If they had a social gospel in the days of the prodigal son, somebody would have given him a bed and a sandwich and he never would have gone home.
People get so used to the dark that they think it is growing brighter.
Most church members live so far below the standard, you would have to backslide to be in fellowship with them.
We may never be martyrs but we can die to self, to sin, to the world, to our plans and ambitions. That is the significance of baptism; we died with Christ and rose to new life.
God uses broken things. It takes broken soil to produce a crop, broken clouds to give rain, broken grain to give bread, broken bread to give strength. It is the broken alabaster box that gives forth perfume. It is Peter, weeping bitterly, who returns to greater power than ever.
If you are a Christian, you are not a citizen of this world trying to get to heaven; you are a citizen of heaven making your way through this world.
The vision must be followed by the venture.

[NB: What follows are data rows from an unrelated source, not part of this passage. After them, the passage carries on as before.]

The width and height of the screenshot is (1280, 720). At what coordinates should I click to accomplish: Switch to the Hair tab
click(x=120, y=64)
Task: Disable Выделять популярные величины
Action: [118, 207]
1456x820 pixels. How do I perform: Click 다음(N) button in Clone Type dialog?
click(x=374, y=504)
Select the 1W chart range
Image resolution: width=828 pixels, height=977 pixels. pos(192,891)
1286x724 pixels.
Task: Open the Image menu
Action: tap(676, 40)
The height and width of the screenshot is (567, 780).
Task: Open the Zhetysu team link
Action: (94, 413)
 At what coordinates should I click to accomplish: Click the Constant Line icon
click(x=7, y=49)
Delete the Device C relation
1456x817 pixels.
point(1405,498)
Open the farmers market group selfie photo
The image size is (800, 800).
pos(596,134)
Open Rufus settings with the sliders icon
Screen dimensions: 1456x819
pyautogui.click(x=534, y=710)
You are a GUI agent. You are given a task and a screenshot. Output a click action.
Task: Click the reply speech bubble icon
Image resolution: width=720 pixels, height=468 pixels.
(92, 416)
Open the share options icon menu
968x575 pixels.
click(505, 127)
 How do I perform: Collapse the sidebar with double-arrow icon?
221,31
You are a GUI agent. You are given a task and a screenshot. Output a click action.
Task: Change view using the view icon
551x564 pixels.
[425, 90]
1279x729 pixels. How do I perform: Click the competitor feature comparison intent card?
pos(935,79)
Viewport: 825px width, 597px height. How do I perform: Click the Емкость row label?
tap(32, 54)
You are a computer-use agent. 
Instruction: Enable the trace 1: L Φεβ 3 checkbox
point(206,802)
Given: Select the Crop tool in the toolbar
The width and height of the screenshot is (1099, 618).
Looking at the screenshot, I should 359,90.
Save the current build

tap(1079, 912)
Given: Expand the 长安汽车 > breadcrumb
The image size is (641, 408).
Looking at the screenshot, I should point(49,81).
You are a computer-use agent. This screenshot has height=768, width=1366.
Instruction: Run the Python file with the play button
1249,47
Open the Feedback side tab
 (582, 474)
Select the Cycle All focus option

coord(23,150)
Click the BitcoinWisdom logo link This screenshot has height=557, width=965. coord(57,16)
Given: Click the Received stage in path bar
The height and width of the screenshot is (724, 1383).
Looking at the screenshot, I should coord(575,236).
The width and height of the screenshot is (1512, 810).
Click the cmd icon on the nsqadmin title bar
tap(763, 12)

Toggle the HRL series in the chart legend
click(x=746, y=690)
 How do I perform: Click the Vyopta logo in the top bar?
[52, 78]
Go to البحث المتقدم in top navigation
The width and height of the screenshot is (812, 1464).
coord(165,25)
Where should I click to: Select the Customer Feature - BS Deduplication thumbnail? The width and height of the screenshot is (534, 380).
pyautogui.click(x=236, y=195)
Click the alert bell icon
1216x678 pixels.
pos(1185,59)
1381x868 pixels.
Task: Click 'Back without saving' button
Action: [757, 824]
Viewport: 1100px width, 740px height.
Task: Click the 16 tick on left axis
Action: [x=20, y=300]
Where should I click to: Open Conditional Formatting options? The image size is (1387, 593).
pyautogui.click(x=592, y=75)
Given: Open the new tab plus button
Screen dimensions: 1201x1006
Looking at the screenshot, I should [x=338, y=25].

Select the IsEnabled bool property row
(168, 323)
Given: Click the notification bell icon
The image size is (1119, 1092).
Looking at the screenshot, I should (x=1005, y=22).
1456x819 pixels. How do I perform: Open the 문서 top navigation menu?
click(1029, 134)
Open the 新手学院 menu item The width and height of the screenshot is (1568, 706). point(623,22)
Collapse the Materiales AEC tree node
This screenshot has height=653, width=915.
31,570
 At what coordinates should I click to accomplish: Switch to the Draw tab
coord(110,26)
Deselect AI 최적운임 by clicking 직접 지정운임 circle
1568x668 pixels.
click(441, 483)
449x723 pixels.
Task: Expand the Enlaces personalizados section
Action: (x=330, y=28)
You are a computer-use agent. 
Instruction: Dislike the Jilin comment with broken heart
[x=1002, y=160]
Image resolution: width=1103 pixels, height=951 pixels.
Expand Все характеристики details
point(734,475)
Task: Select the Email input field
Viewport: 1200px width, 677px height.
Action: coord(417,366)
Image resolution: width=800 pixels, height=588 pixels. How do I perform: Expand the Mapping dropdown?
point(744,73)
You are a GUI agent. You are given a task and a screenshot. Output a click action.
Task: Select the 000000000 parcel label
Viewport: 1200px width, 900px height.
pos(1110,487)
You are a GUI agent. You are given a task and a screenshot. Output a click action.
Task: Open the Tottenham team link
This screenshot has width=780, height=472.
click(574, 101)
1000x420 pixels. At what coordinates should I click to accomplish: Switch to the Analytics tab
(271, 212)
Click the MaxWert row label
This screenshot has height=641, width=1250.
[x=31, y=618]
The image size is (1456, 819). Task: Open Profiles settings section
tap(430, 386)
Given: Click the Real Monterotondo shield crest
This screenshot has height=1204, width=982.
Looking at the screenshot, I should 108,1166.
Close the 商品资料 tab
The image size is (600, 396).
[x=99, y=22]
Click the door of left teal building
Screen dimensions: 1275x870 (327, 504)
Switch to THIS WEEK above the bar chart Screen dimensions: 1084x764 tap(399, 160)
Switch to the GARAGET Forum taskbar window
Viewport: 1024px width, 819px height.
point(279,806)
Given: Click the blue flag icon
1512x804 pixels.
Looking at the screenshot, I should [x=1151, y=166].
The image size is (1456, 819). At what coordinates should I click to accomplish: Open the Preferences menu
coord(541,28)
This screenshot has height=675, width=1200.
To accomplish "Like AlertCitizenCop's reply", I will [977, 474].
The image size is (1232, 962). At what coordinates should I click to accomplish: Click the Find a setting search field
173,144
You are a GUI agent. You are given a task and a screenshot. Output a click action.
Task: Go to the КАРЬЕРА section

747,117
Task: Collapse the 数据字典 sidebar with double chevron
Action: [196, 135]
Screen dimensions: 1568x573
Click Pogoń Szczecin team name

It is not enough to stare up the steps, we must step up the stairs.
We are not going to move this world by criticism of it nor conformity to it, but by the combustion within it of lives ignited by the Spirit of God.
We are suffering today from a species of Christianity as dry as dust, as cold as ice, as pale as a corpse, and as dead as King Tut. We are suffering not from a lack of correct heads but of consumed hearts.
A soft and sheltered Christianity, afraid to be lean and lone, unwilling to face the storms and brave the heights, will end up fat and foul in the cages of conformity.